牛乳の「キャップ付きパッケージ」にNOを提唱します。
スーパーに行くと、最近よく見かけるキャップが付いた牛乳パック。
ここ数年で様々なメーカーがパッケージをキャップ付きへと変更していき、もはやキャップ付きが主流となっています。
まず結論から申し上げると、私は牛乳パックにキャップなど無用の長物であると考えています。
メーカー側は「開けやすい」「注ぎやすい」など様々なメリットを挙げていますが、果たして本当にそうなのでしょうか?
「握力がないから開けられない」「注ぎづらいしこぼしやすい」といったネガティブな意見も多く見受けられます。
しかしメーカー側はどんどんとキャップ付きのパッケージへと移行するようです。
この流れに私は強く反対したいと考えています。
ロンドンティールームでは1日に50~60本の牛乳を消費しますが、キャップ付きパッケージにはデメリットしか感じていません。
そこで今回は「牛乳パックのキャップ付きパッケージ」について、ロンドンティールームのマスターとしての見解を述べていきます。
デメリット①キャップ付きになったことによる「実質的な値上げ」
最近の主流は900mlとなっています。
メーカー側の説明では1ℓだと飲みきれないという消費者が多かったため900mlへと変更になったそうですが、それによって1本あたりの値段が安くなったとは感じられません。
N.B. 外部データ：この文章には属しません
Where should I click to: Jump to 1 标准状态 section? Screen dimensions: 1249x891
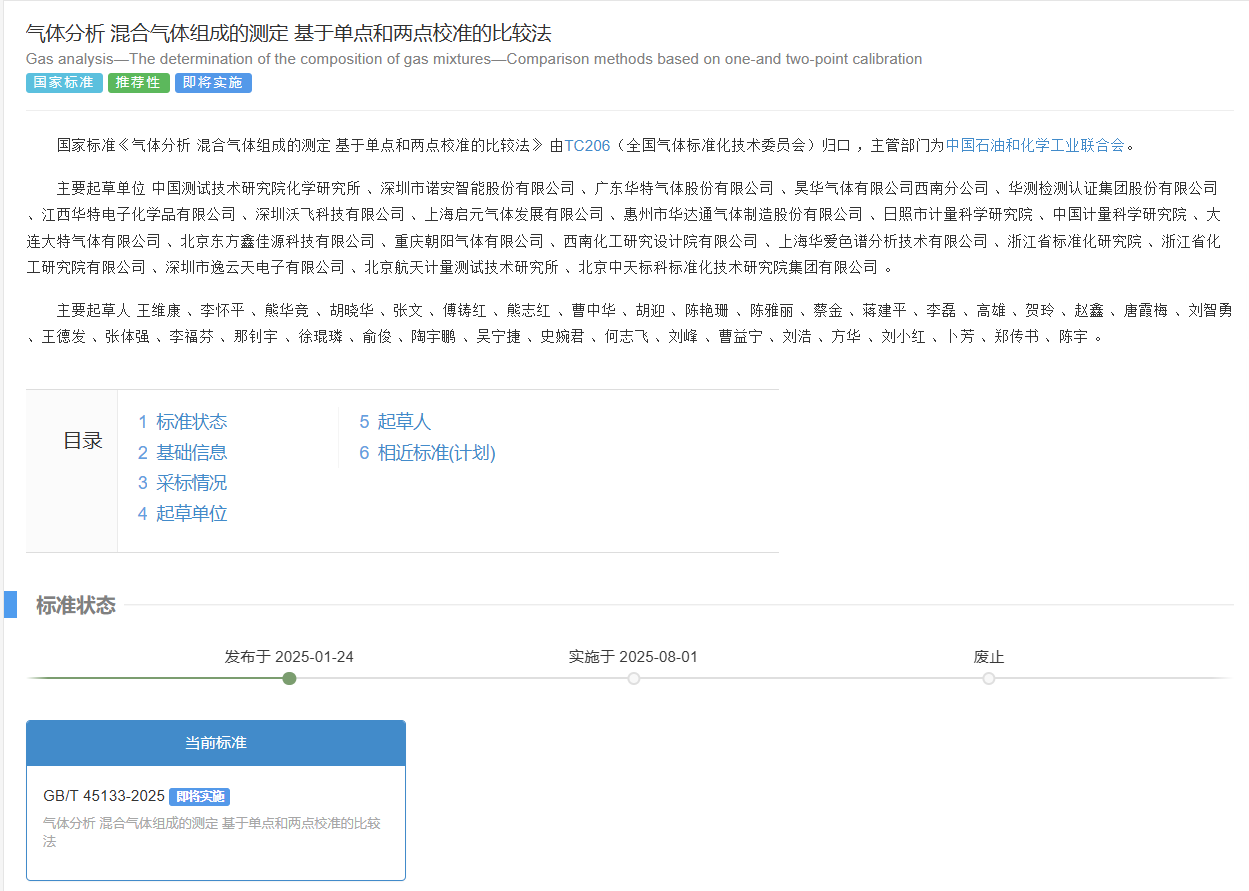182,422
実質的な値上げといえるでしょう。
牛乳本来の品質向上のために値段が高くなるのならまだしも、無用なもののために値段が高くなっているというのは到底受け入れられません。
デメリット②ゴミの分別による手間が増えた
牛乳パックはゴミやリサイクルに出す時の手間も重要なポイントとなるかと思います。
新パッケージでは、キャップ付きになったことによってキャップ部分と容器の部分を分ける必要が出てきてしまいました。
特に我々のような飲食店で発生する業務用ゴミの場合、キャップをしっかりと分別して出さないと引き取ってさえもらえません。
1日50~60本消費した牛乳のパッケージから、1つ1つ丁寧にキャップをはがしていく必要があります。
その要らぬ手間のせいで、本来その時間にあてられたであろう業務がどんどん後ろ倒しになってしまいます。
また、ゴミ収集業者の方もこのキャップ付きの牛乳パッケージには苦労しているという話もよく耳にします。
ゴミを処分するのにも手間と費用がかかります。
以前のパッケージであればそのままリサイクルに回せましたが、今のパッケージだと分別に非常に手間がかかります。
処分に手間がかかってしまう分、結果的に私たち消費者にかかってくるコストもどんどん嵩んでいくだけとなります。
3.プラごみの問題
最大のデメリットはプラスチックゴミの問題です。
キャップだけではなくキャップに内蓋が付いているものだと、更にゴミが増えてしまいます。
日本でも2020年7月から実施されているレジ袋の有料化が記憶に新しいですが、そもそも有料になった背景はプラスチックごみ削減のための取り組みです。
政府はこの有料化を「環境問題解決に向けた、人々のライフスタイルの見直しのきっかけ作り」が目的としています。
レジ袋削減を唱えて有料化されたのに、牛乳パックはプラスチックのキャップ付きにどんどん移行されていくとは本末転倒になるのではないでしょうか。
全世界的にプラスチックゴミを減らす運動をしているのにも関わらず、これでは世の動きにも反しているといえるでしょう。
このご時世に、牛乳パックのキャップなど時代の流れに反している
果たして、このようなデメリットを補って余りあるほどのメリットがこの新パッケージにあるのか…?
最初にも申し上げましたが、私自身は牛乳パックにキャップなど全く必要のないものだと強く思っています。
長期保存の必要性がある醤油などの調味料についてはキャップで封をする必要性もありますが、もともと牛乳は消費期限も短く開封後はすぐに消費するものです。
キャップ付きにしてしまうことにより消費期限への意識も薄まりやすくなってしまいます。
酪農家の方がどれだけ美味しさを追求したとしても、消費する我々が美味しいうちに消費しなければ意味がありません。
短期的消費のものに対して、長期保存に向く仕組みを採用して意味があるのか?
プラスチックゴミの問題を無視してまでキャップにする必要性が本当にあるのか?
牛乳のキャップ付きパッケージは、我々にとっても牛乳にとっても何のメリットもないものではないでしょうか。
メーカー側も、消費者の大きな声や世論には耳を傾けざるをえないでしょう。
これを読んでくださっている皆様には、どうかいま一度意識して消費行動を考えていただきたいと思っております。
2日間分の牛乳キャップ(追記:2020年10月5日)
視覚的にもどれくらいのゴミになるのか分かるよう、牛乳パックのキャップを2日間ためてみました。
堂島本店のみでこの量です。
1週間分の牛乳キャップ(追記:2020年10月12日)
前回からさらに堂島本店・阪急メンズ館店の2店舗分を1週間分ためてみました。
容量13Lのバケツにほぼ満杯の量の牛乳パックキャップがたまりました。
これだけ無駄なプラゴミがわずか1週間でたまることを考えると、全国的にどれほどの量になるのでしょうか…。